News / Opinion / Columns

Westneat: Teens still able to buy assault weapons

By Danny Westneat
Published: February 24, 2019, 6:01am

If you’re like me, you probably thought that teenagers, at long last, were barred from buying assault-style rifles in the state of Washington.

Twenty years after Columbine, and after some horrific mass shootings of our own committed by teenagers armed up with the firepower of soldiers, voters in our state last fall did what state lawmakers wouldn’t: They overwhelmingly banned the commercial sale of semi-automatic rifles to anyone under age 21.

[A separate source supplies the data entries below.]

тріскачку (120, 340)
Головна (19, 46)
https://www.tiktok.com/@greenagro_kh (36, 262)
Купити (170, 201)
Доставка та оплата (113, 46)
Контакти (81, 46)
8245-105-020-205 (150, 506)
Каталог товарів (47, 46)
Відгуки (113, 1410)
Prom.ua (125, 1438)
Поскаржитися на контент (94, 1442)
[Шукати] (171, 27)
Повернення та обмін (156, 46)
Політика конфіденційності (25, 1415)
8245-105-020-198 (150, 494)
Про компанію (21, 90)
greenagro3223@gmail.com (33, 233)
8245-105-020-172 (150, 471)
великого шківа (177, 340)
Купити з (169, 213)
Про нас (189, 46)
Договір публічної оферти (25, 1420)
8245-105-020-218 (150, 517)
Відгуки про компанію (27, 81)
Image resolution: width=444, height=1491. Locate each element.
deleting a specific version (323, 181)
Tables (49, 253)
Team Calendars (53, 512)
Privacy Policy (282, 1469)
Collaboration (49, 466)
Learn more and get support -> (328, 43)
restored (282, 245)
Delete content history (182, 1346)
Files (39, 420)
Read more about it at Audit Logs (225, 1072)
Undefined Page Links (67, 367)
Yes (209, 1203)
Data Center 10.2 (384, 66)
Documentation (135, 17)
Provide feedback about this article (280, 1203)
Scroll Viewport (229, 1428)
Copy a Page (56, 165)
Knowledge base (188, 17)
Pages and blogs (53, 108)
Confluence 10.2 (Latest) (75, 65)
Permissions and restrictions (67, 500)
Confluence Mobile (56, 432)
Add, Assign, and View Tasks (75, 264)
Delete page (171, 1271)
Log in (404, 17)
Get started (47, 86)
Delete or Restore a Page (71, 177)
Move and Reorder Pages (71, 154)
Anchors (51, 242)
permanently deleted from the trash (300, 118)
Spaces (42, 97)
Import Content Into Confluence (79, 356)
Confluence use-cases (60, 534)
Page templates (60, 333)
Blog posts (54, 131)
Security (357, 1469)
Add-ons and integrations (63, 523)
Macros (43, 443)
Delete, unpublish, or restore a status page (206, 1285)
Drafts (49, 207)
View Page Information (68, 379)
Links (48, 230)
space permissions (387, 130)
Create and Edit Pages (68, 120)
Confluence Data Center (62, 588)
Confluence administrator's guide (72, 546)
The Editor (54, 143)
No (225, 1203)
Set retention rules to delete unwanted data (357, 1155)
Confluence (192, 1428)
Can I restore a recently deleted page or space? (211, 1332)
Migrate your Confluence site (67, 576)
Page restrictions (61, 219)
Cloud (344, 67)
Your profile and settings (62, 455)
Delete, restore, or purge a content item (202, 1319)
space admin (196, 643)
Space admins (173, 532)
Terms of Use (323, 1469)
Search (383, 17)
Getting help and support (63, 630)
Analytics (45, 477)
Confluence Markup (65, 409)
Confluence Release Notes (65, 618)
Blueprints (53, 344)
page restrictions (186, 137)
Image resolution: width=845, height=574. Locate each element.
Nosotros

That law took effect Jan. 1.

I was recently browsing around on Armslist.com, which is like an online gun-rummage sale, and saw the following note on an ad for a Brownells semi-automatic rifle, a version of a gun used by the U.S. military in Vietnam: “If you are under 21 but over 18,” the ad says, “there are a few shops willing to transfer commonly owned semi-automatic rifles currently, and we can meet there.”

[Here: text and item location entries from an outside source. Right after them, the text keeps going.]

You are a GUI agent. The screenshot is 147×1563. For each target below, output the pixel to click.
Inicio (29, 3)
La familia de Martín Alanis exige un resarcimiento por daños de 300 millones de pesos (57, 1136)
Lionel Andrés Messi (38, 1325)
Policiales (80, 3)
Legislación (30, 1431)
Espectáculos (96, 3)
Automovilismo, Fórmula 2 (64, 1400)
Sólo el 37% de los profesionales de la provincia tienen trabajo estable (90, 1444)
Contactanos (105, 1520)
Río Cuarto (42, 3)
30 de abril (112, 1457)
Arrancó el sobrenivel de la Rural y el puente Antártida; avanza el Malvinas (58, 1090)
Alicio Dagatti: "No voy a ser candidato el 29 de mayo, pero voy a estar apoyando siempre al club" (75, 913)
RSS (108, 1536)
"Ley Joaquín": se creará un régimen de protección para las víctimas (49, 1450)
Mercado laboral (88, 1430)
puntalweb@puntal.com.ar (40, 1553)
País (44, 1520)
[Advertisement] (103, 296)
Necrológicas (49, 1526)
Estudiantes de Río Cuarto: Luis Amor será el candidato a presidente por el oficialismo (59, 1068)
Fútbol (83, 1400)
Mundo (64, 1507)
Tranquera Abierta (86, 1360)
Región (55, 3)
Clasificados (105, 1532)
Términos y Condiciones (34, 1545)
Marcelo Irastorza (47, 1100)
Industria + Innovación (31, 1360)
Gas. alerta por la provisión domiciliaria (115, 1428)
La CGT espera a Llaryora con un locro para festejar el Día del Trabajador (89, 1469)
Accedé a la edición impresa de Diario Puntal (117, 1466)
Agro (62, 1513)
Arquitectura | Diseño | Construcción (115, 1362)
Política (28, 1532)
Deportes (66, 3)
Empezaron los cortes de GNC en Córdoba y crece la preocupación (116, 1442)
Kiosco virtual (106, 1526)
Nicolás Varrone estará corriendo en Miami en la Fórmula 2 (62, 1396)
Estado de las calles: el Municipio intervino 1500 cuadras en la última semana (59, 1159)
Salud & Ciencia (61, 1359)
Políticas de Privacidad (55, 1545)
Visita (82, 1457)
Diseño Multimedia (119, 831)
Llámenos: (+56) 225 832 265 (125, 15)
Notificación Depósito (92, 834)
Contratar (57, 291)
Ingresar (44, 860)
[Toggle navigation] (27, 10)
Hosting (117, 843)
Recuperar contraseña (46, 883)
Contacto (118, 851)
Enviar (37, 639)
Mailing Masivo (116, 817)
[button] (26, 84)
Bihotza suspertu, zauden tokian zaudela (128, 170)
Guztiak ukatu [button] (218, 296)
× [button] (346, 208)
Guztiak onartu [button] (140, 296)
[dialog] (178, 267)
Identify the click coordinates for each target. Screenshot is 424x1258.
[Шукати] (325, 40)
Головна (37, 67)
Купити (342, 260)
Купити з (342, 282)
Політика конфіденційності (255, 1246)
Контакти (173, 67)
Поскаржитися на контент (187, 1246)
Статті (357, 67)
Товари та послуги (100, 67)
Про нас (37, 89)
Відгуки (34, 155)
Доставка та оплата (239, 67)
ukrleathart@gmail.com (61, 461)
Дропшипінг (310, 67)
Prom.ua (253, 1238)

In other words: The seller, from Lynnwood, is openly advertising to sell a military-style weapon to teenagers. And some gun shops still are willing to facilitate such sales (by overseeing it with a background check). All despite the voters supposedly banning such activities.

How can this be? A few gun shops around the state are openly continuing to sell so-called assault rifles to teenagers. The owners argue the new law isn’t enforceable because the definition of assault rifle was placed in a section of the law that doesn’t take effect until later, in July.

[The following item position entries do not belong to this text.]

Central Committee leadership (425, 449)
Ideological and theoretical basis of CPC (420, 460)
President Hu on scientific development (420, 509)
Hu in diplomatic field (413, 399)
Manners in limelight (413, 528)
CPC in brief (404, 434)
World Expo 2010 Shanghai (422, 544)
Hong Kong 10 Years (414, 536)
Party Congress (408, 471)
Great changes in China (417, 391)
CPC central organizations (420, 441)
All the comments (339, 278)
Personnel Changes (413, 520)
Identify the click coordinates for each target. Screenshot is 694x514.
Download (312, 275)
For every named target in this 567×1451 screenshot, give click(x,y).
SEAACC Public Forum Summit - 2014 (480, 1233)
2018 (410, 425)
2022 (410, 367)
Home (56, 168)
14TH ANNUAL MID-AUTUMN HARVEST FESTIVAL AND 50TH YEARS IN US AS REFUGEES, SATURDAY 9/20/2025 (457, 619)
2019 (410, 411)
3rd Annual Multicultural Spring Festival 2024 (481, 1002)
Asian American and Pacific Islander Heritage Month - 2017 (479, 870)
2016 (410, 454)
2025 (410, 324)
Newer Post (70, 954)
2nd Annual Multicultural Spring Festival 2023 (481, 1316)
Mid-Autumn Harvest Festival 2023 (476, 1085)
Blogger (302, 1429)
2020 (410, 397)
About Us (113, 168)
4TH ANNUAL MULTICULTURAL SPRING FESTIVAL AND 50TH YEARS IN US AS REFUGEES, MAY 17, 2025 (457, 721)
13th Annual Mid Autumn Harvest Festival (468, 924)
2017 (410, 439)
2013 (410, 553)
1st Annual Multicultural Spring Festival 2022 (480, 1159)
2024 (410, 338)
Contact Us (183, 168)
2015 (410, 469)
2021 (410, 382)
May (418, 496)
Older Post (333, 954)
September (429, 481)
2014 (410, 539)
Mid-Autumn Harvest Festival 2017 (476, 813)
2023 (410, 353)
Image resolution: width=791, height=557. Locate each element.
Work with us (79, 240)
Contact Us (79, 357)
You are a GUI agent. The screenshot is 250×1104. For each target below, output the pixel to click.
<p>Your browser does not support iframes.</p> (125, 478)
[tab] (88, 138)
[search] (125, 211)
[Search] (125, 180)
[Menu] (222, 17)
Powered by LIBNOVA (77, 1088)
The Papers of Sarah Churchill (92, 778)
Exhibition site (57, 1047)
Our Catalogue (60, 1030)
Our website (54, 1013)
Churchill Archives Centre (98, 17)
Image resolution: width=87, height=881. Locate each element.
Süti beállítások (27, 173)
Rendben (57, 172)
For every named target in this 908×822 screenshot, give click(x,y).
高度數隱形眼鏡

“We can’t get in legal trouble for selling something that doesn’t legally exist, so we at Talos Tactical will continue to sell semi-automatic rifles to law abiding 18-20 year olds until July 1st, 2019,” announced the owner of a gun shop in Richland. In a setback for the law, the police chief there sided with the gun-shop owner. As have some sheriffs in other parts of the state.

Other sheriffs are going further still, saying they won’t enforce the measure because they think it’s unconstitutional (it’s being challenged in court for potentially violating the Second Amendment).

On Tuesday, state Attorney General Bob Ferguson took these police chiefs and sheriffs to task. He argued they might even be held legally liable if they ignore the voter-approved measure and someone wrongly gets a gun and commits a crime with it. “The taxpayers of your city or county assume the financial risk of your decision to impose your personal views over the law,” Ferguson said.

I have two big-picture reactions to this.

One is that the sheriffs are out of their lane on whether the law is constitutional. That said, it seems clear the rebel sheriffs have a point that this law wasn’t quite ready for prime time. We just barred sales of assault weapons to teens, but the law doesn’t define what an assault weapon actually is until six months later? Yes, that’s a technicality. But there’s the spirit of laws and the letter of them. Both matter.

This is why citizen initiatives can be lousy ways to make complex public policy. It’s the kind of mistake that likely would have been caught had it gone through the multiple hearings and markups of bills in the Legislature.

The maddening bottom line is that three months after the biggest gun-control win ever in this state, we have teens being sold assault weapons. And a bunch of sheriffs saying “see, we told you so.”

The gun-control side is winning the fight for public opinion. But it’s got to make itself more bulletproof than this.